Sentul LRT station is an elevated light rapid transit (LRT) station operated by Rapid Rail located in Sentul, Kuala Lumpur, Malaysia. It is served by the Ampang Line and Sri Petaling Line. This station is situated next to two secondary schools, the Methodist Boys Secondary School Sentul and the Wesley Methodist School, three primary schools, and several medium-density, low-cost housing developments.

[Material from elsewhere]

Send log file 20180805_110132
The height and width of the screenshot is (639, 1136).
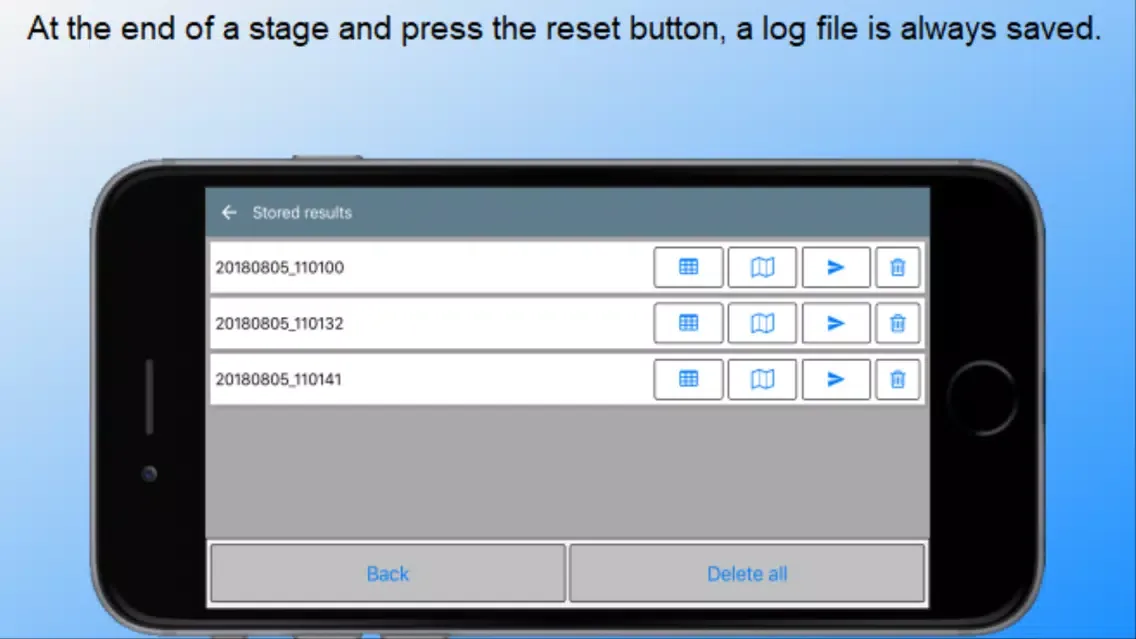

Despite sharing the same name, the Sentul LRT station is not interchangeable with the  Sentul Komuter station; the two stations are approximately 800 meters in walking distance away from each other. The Komuter station was the first rail transit station in Sentul and served the older section of the suburb, while the LRT station was a later addition and serves the newer development of the suburb. (hence the location Bandar Baru Sentul is added to the LRT station on official rail transit maps to avoid confusion) The station was opened to public in 1998 as part of the final phase of development of the former STAR LRT Line.

History

The station is served by the Ampang Line and Sri Petaling Line. Opened in 1998 as part of the line's second phase of development, the station was intended to connect Sentul to other parts of the city and surrounding areas. Under Phase 2, a 15 km track with 11 stations was built to serve the northern and southern areas of Kuala Lumpur to cater for the Commonwealth Village and National Sports Complex in Bukit Jalil, during the KL Commonwealth Games in 1998. At that time, Sentul station was named as "Bandar Baru Sentul" station.

Station layout
The station is a typical elevated Ampang Line and Sri Petaling Line station, the platform level is on the topmost floor, consisting of two sheltered side platforms along a double tracked line; there is a single concourse housing ticketing facilities between the ground level and the platform level. The design is similar to that of most other stations on the line, with multi-tiered roofs supported by latticed frames, and white plastered walls and pillars. All levels are linked by stairways and escalators.